According to Hamparsum, many of these people are now working under the supervision of someone who is already PS 146 compliant or are not working in direct advisory roles until they can prove their abilities. This is because regulations state that any training not begun before the June deadline automatically excludes a planner from giving advice until they have proved they are competent to do so.

She says for those who have been through the PS 146 process, staying compliant and within competencies is the next task.

Adam Davis, managing director of Tribeca, parent group to education provider IntegraTec, agrees that continuing education is the next hurdle. In the past, industry associations imposed continuing education requirements on its members, but now these have been enshrined in regulation and carry even more weight.

“This means the licensee must keep training planners and advisers in the areas they work in, but also track their performance against the training they receive. This means one or two-day conferences and training days are not sufficient alone for ongoing education,” Davis says.

In particular, Davis is referring to the requirements of licensees, in a planner’s case their dealer group, to maintain a register of training and competencies.

This register must cover all employees covered by PS 146 and list the areas they work in, the initial training they have received and any ongoing training and education to ensure they remain competent to work within that area.

It also means that both planners and dealer groups now have a part to play in ensuring that they are educated and competent. But both Davis and Hamparsum say the development and maintenance of further skills and compliance tools like the training register are a good step, not just for the providers of education services but also for those offering advice and their clients.

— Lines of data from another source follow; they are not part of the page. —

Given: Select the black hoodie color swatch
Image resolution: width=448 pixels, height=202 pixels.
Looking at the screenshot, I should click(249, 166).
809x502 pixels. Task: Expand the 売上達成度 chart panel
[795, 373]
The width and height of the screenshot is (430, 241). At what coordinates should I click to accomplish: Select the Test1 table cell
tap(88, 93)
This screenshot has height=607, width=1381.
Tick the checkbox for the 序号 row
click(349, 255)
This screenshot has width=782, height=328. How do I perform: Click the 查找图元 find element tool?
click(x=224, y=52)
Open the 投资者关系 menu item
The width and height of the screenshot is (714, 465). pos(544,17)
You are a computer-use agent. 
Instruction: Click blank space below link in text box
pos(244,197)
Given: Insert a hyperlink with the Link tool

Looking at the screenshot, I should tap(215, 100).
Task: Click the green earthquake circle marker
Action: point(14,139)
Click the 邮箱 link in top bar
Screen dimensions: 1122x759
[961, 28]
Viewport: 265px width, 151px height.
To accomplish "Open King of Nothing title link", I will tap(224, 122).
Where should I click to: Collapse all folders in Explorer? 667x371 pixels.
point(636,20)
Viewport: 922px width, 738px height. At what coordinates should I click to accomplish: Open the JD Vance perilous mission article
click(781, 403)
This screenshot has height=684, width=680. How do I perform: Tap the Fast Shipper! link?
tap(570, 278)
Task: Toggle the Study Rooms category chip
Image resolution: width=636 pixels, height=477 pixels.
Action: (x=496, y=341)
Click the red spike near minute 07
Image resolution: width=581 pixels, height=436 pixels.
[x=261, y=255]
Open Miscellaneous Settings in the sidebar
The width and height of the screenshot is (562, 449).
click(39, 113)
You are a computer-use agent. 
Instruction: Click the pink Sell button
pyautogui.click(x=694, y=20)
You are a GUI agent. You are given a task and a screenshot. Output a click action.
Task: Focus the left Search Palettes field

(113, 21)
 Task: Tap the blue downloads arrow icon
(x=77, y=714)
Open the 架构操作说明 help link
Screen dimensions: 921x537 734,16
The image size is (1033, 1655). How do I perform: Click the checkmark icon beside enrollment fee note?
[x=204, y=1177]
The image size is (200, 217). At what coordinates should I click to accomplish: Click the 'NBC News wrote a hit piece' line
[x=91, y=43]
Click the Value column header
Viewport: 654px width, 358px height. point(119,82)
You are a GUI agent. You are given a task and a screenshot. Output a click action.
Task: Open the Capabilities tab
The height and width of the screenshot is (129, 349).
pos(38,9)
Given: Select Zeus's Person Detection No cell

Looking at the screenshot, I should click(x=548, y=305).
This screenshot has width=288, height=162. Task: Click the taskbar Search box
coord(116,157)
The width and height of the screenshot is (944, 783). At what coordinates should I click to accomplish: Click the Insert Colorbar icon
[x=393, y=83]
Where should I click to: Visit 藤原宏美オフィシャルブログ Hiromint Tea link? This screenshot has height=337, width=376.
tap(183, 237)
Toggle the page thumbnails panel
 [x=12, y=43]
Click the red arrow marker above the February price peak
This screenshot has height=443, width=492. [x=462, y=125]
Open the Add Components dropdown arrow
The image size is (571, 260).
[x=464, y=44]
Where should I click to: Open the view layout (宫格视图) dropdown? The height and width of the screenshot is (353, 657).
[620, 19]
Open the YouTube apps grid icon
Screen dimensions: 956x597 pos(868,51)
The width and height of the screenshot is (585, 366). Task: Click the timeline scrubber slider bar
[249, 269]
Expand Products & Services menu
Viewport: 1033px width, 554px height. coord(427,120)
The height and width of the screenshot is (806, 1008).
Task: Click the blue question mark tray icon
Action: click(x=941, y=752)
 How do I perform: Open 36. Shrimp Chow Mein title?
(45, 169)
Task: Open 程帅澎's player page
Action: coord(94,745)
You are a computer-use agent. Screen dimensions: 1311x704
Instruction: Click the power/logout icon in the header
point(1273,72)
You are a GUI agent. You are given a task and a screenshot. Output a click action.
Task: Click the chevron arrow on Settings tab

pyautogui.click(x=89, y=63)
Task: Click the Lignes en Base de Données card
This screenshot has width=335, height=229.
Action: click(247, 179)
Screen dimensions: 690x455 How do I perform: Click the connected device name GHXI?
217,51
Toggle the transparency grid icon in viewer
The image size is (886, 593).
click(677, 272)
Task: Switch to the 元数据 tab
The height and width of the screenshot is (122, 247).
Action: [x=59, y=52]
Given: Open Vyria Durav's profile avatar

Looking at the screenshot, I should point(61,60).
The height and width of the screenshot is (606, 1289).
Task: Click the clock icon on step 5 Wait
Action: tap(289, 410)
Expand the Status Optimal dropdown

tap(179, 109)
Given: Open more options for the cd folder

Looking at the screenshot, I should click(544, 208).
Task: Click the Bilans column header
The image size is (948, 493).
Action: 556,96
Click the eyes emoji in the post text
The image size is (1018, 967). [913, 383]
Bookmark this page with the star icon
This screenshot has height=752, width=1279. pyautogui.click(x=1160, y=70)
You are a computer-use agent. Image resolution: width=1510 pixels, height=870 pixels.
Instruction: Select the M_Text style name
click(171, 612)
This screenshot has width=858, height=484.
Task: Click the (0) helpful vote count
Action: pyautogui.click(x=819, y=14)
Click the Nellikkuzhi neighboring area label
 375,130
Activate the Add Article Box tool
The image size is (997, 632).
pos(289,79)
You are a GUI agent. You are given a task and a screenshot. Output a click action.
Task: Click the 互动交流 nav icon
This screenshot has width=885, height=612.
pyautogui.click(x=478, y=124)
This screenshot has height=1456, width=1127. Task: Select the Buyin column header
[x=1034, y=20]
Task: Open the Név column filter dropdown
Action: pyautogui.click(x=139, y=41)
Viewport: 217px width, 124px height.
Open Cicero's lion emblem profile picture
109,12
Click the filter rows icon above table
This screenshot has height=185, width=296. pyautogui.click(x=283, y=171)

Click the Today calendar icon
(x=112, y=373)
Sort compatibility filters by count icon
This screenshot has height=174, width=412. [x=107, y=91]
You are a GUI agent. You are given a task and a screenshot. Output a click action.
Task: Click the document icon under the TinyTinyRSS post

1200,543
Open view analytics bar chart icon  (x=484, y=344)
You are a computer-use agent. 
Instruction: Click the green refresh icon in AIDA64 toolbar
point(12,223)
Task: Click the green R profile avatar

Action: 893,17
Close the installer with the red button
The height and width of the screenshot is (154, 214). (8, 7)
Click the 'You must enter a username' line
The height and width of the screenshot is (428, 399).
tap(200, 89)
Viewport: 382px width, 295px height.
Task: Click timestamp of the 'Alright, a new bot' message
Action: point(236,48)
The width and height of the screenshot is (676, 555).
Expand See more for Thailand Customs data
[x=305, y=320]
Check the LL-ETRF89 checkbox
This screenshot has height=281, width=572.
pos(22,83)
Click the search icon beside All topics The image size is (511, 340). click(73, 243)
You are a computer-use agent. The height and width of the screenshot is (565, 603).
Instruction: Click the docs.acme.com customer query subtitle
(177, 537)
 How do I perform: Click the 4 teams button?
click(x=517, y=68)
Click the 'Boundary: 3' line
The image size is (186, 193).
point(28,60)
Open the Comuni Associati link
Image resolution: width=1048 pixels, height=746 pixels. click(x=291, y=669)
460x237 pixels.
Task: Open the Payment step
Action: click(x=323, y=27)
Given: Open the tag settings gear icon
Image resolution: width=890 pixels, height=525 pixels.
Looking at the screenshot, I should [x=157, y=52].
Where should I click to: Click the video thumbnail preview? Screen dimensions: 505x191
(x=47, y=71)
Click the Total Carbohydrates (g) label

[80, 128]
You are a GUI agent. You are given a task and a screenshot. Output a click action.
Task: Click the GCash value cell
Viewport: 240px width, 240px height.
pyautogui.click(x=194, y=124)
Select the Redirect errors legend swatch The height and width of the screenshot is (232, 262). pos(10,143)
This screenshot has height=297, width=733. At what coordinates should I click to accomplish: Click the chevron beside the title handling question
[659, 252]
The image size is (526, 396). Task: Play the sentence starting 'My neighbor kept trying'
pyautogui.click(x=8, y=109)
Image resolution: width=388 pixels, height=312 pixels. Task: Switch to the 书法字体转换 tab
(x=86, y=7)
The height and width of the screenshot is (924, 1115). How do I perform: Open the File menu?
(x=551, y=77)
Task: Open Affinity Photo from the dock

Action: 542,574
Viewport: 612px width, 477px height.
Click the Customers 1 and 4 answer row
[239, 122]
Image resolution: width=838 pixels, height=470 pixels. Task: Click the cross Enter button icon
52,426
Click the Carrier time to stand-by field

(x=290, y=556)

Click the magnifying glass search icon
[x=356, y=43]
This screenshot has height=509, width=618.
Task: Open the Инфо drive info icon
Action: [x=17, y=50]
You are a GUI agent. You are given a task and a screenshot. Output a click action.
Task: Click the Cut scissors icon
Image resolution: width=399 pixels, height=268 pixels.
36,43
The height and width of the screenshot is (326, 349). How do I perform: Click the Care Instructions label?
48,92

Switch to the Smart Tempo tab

“This has been a pain and an expense for the industry, but it does lead to better staff and service and is only the beginning. It will lead to a time where everyone will need to have a degree qualification and groups who see that as a positive will do better,” Hamparsum says.

But given that this is the way ahead for those planners and advisers who reached ASIC’s June 30 deadline, what is the road ahead for those who did not?

Before the deadline ASIC made it very clear that the cut-off date was absolute and that all those planners who were not compliant would be unable to practice. Their licensees would be in breach of their obligations if they failed to adequately train authorised representatives by the due date.

Despite these moves, ASIC has still given some relief to those who may not have fared as well as hoped in their bid to become PS 146 compliant.

In statements released up to and during the compliance period ASIC said that a failure by an authorised representative to reach the pass mark required in exams would not be grounds for their licensee to be regarded as breaching its training obligations.

Rather ASIC has said it would allow a 10 per cent tolerance, so in the event that a course has a pass mark of 75 out of 100, a mark of 68 would be within the 10 per cent tolerance and therefore allow the planner to continue offering advice.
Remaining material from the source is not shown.